■ **WHAT IS EXPECTED**: Copy each line of the listing where the word "text" can be found.

■ **DATA FOR ANALYSIS**:

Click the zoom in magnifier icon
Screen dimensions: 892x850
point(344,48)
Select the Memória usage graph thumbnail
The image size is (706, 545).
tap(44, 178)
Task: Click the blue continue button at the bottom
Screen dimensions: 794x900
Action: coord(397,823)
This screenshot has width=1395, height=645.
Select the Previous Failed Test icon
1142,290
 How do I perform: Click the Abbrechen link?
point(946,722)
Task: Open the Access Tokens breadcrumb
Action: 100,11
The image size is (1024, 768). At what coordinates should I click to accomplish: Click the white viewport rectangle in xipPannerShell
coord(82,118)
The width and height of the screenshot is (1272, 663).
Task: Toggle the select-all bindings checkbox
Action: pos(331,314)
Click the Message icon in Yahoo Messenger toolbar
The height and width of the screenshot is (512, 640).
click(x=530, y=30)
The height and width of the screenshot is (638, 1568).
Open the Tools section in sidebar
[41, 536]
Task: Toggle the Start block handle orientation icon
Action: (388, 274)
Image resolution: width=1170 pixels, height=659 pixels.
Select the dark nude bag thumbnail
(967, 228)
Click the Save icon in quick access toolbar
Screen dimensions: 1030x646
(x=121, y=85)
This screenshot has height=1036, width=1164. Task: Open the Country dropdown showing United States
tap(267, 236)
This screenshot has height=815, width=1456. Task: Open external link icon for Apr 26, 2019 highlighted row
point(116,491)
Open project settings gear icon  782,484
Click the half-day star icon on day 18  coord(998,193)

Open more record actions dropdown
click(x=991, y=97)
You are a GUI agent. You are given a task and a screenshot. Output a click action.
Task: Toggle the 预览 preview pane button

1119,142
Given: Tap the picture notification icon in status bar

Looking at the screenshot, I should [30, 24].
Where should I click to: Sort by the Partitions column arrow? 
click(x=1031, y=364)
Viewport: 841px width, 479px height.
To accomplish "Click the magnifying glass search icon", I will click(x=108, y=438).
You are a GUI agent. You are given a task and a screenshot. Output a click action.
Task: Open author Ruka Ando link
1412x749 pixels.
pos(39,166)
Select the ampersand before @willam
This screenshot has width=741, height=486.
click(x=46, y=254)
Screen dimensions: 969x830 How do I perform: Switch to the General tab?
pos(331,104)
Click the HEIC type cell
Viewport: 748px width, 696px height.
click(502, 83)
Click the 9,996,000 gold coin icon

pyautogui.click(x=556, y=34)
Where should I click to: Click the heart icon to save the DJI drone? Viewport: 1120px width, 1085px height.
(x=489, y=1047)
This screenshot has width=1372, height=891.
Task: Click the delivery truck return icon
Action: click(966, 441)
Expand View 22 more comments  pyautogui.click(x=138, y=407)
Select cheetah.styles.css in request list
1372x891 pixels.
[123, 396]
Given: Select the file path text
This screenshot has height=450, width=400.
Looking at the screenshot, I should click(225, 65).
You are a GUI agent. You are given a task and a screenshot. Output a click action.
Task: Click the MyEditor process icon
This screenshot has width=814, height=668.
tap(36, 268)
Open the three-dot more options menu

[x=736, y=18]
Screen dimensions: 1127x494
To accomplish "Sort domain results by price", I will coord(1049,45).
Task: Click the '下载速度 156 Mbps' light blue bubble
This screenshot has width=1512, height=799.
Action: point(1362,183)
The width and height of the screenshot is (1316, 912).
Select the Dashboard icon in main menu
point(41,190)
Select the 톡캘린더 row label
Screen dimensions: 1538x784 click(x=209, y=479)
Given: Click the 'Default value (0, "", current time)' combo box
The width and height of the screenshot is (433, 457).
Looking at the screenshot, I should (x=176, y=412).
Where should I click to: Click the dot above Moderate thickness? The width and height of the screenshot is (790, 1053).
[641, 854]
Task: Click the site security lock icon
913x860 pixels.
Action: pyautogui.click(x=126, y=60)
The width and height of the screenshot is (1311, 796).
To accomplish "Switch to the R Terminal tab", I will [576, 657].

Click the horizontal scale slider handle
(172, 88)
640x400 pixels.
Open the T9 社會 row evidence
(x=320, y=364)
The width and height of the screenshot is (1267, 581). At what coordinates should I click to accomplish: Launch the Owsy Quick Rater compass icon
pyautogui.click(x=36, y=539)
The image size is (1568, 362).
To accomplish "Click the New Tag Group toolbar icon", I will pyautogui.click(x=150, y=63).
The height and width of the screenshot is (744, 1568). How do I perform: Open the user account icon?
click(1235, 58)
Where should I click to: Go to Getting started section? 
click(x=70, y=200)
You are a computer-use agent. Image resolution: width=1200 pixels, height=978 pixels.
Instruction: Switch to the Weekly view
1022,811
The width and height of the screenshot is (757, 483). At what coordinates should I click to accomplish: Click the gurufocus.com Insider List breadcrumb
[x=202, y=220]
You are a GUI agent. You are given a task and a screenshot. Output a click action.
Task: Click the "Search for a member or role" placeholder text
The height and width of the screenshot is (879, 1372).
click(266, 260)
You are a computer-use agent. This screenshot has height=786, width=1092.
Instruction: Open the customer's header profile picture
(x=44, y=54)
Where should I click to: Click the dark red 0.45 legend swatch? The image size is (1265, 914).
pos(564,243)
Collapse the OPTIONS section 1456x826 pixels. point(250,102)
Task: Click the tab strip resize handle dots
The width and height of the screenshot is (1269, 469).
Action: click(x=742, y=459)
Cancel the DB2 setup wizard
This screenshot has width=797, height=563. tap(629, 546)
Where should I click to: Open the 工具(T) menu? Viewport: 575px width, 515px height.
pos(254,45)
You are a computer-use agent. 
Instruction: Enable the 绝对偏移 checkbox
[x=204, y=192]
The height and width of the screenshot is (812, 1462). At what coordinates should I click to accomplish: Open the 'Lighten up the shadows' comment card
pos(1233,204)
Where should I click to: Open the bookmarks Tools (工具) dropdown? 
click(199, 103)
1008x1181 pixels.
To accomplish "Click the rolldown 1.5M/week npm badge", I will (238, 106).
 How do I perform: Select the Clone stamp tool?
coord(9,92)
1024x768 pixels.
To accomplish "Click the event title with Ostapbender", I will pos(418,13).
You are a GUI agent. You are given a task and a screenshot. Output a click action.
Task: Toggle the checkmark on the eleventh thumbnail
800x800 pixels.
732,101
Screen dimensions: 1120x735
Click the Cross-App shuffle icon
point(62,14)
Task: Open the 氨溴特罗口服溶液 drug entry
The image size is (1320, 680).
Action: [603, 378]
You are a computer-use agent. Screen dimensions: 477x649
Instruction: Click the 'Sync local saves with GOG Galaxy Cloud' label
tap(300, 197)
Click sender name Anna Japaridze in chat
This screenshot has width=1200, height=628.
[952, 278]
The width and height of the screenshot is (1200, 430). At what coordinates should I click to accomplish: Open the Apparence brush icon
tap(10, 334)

■ **ANSWER SPACE**:
Given: Select the file path text
Task: Click the "Search for a member or role" placeholder text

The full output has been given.